### [Exercise prompt]
Extend the blog post below on parenting and Nebraska's Safe Haven law, starting right after its final sentence.
### Text passage
Parenting: Commitment Optional

Do you ever feel like you know that you have things you want to get out of your brain, but you just can’t manage to access them? I know that there have been things throughout the day that I have wanted to write about, but I just can’t put together a coherent thought right now. Of course, it doesn’t help that my husband is in the same room watching television. Loudly. Sadly, it is usually pretty obvious when the tubes in his ears are failing–my life gets that much noisier. Sigh. I really do worry that, someday, putting holes in his eardrums will stop working and he’ll have a legitimate excuse for not responding when I try to talk to him. I just pray that none of my kids inherited his jacked up inner ears.

That being said, I need to spend some time talking about adoption, what with this being National Adoption Month. Certainly, there is much to discuss–good, bad, and ugly. But, given my inability to focus, I’ll just throw out one little semi-related topic.

This past July, Nebraska enacted a Safe Haven law to protect babies from being abandoned in unsafe conditions. They failed to put an age limit on this law (most states range from three days to one year). In the past five months, 34 children have been abandoned using Safe Haven, the majority of which are older children (up to 17-years-old). Five have been driven in from other states. This law is being used by some parents as a way to wash their hands of “problem” children–I watched one mother tearfully proclaim on the news this morning that abandoning her child was “the only way” to get her help for oppositional defiant disorder and ADD.
######
### Material shown
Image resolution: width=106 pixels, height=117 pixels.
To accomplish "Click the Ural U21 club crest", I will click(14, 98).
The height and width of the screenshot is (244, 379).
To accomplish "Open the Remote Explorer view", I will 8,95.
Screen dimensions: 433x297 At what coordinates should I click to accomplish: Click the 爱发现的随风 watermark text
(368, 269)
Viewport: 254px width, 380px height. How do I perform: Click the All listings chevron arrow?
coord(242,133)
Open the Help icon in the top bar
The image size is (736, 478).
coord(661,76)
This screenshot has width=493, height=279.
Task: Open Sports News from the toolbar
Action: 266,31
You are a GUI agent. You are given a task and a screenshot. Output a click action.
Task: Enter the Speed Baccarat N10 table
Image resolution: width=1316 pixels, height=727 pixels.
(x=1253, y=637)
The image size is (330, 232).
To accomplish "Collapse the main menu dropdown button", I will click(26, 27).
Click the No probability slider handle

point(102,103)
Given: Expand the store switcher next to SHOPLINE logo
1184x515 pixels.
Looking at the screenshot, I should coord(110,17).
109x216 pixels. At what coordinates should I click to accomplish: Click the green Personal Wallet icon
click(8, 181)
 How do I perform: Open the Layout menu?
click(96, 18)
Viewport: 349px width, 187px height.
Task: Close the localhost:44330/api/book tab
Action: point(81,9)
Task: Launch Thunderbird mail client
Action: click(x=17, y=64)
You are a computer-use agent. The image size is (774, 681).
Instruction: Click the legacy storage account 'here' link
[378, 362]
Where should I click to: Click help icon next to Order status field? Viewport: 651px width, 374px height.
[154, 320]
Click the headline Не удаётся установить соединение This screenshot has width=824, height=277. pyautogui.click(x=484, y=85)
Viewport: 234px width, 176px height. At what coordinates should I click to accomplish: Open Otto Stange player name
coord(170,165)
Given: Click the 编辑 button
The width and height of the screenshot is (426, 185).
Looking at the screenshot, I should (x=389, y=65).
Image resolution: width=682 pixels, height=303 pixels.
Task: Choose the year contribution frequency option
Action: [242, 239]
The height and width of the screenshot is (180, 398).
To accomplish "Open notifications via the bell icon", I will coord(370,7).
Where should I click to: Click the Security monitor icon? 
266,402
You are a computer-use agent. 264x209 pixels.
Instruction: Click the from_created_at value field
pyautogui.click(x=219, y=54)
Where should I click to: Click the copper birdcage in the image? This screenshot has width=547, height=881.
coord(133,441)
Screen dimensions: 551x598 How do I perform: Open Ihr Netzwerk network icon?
######
### [Task answer]
Last week, Sean and I had a conversation revolving around what to do if a child becomes so out of control that he is completely disrupting the family. No, I haven’t reached that point with any of my kids, not even close. We were watching a preview for this week’s episode of Celebrity Rehab (my mother is now hanging her head in shame), where Steven Adler’s (original drummer for Guns and Roses) mother blames him for the fact that she kicked him out when he was eleven. I was shocked that any mother could even consider just washing her hands of her child. He was a bit more understanding, telling me that I don’t know what it is like to have an out of control kid and, for heaven’s sake, I shouldn’t judge the woman, lest I end up with some karmic bite in the rear in the form of one of our children going off the deep end.

He’s right. I don’t know what it is like to have an out of control child.

He doesn’t know what it’s like to be a mother.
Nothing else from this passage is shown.